Monday, Oct. 10, 1977

Seeking New Sanctuaries

In Gorky, Soviet Christians cry out for more churches Marxism may teach that religion must wither away, but the state is forever trying to help the process along. Though the new constitution, like the old, "recognizes" religious liberty in the U.S.S.R., the government decides exactly how many churches can stay open. Today there are only 7,500 Russian Orthodox churches, a tenth as many as before the 1917 Revolution, and 1,000 of these are not, in fact, in operation.

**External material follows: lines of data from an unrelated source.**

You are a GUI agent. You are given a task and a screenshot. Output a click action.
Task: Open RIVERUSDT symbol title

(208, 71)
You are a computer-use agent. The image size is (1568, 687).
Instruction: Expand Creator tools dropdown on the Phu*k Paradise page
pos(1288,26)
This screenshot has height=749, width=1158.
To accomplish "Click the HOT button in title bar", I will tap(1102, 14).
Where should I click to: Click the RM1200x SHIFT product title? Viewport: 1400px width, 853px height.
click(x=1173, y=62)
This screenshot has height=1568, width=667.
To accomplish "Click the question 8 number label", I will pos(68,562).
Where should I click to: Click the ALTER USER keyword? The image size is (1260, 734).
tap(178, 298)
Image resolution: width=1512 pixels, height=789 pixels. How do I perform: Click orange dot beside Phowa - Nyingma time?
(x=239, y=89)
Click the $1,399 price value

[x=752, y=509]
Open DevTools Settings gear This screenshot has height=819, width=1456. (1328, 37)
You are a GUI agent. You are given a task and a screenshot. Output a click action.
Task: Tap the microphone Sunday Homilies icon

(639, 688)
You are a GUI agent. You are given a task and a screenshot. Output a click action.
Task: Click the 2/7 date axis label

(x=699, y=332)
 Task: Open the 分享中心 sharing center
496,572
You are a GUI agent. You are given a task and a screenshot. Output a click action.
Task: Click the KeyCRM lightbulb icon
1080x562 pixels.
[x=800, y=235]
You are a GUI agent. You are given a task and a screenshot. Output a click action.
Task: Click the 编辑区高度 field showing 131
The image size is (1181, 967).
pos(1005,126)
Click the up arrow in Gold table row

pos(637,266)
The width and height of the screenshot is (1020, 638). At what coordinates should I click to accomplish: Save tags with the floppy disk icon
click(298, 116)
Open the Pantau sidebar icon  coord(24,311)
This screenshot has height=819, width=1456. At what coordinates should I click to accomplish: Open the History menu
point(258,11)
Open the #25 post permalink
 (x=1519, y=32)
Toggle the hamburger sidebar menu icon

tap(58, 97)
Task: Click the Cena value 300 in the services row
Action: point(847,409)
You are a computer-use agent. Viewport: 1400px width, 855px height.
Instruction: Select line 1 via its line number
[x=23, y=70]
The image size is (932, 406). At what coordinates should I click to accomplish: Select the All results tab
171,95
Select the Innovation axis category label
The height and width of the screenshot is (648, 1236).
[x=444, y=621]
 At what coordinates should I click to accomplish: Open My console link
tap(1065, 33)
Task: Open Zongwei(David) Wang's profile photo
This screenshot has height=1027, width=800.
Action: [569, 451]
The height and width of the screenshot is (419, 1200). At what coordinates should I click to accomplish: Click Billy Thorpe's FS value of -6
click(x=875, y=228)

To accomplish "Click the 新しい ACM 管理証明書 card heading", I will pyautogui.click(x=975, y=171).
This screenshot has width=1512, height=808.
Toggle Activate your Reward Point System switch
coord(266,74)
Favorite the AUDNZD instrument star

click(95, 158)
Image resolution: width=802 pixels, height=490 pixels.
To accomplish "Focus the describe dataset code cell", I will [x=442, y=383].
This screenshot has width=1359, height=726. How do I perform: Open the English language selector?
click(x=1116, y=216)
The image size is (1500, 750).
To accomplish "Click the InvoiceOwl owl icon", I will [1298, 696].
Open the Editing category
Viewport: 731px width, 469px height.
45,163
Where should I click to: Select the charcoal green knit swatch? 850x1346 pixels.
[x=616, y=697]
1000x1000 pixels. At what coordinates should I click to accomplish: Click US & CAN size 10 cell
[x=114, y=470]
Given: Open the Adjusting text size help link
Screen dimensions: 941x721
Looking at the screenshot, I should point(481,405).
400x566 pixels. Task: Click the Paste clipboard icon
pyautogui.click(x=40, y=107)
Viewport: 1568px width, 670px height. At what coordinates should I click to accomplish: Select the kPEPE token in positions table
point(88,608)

Particularly hard hit has been Gorky, a city on the Volga River about the size of Buffalo, N.Y. Gorky has only three small Orthodox churches in outlying areas to serve an estimated 150,000 active communicants. Last month, with considerable courage, 1,700 people signed a petition asking the regime to reopen one of Gorky's 100 or so closed churches; many are now in use as bakeries, museums or warehouses. According to the petition, the Gorky churches are so crowded on Sundays that their congregations overflow onto the streets and old people faint in the crush.

The believers pledged to use their own money and labor for renovations. Even so, prospects look dim. "They're afraid that if they open a church for us, they'll have to start opening churches all across the country," said Petition Organizer Benjamin Kozulin. Attempts are made to gather signatures in church grounds, but church employees who owe their jobs to the government break up the crowds and chase away the petitioners. When Kozulin and fellow church members made a similar effort a decade ago, he was threatened with imprisonment in a lunatic asylum and nine organizers lost their jobs.

Baptists in Bryansk, 250 miles southwest of Moscow, face a like problem. They had managed to acquire local approval to build a new prayer chapel, but last month the government suddenly halted construction. When a large group conducted a protest sit-in at the site, police and soldiers assaulted some 150 members of the congregation. The unusual incidents in Gorky and Bryansk, and repeated articles in Soviet journals lamenting the failure of government atheism campaigns, indicate that Soviet Christianity is not vanishing. It may be gaining spiritual ground.